The first book on Mark Twain, from the library of the author
Henri Gauthier-Villars (Willy). Conférence Olivaint. Mark Twain. Paris, Gauthier-Villars, 1884. Ca. 23 x 14 cm. VI, 111, [1 blank] pp. Contemporary green cloth, gold-tooled leather title label, lovely marbled endpapers; original wrappers bound in, untrimmed, preserving deckle edges. Bound by Victor Champs (1844-1912) with his stamped signature on the back of the first free endpaper. The binding with some very light wear, otherwise in fine condition.
The first full book on Mark Twain, written by Henri Gauthier-Villars (1859-1931), author, music-critic and future husband of literary star Colette.
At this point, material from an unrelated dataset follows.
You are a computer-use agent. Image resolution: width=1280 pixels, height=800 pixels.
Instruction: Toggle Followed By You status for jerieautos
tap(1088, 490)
Gauthier-Villars, perhaps better known under his nom de plume "Willy", had first presented his monograph as a paper read at the literary society Conférence Olivaint, a very influential catholic student society.
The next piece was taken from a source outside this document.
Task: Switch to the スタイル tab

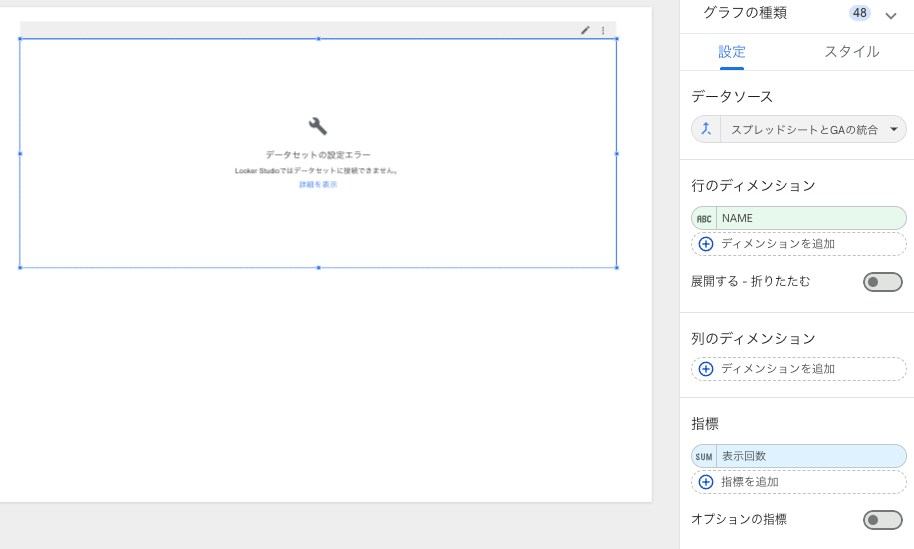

This copy comes from his personal library, as is evident from an inscription on the half-title: “Quand j’étais petit, je n’étais pas grand. Je montrai ma verve á tous les passages. 1898 (quatorze ans après!)”. This suggests that Gauthier-Villars had his personal copy bound in 1898, 14 years after the publication of his lecture, as a testament of his youthful verve.
It was bound by Victor Champs (1844-1912), an acclaimed Paris binder, whose work is cherished by collectors.
Harrington & Jenn, Mark Twain & France, pp. 141-142; for the binder: Fléty, Dictionnaire des relieurs -français, p. 41.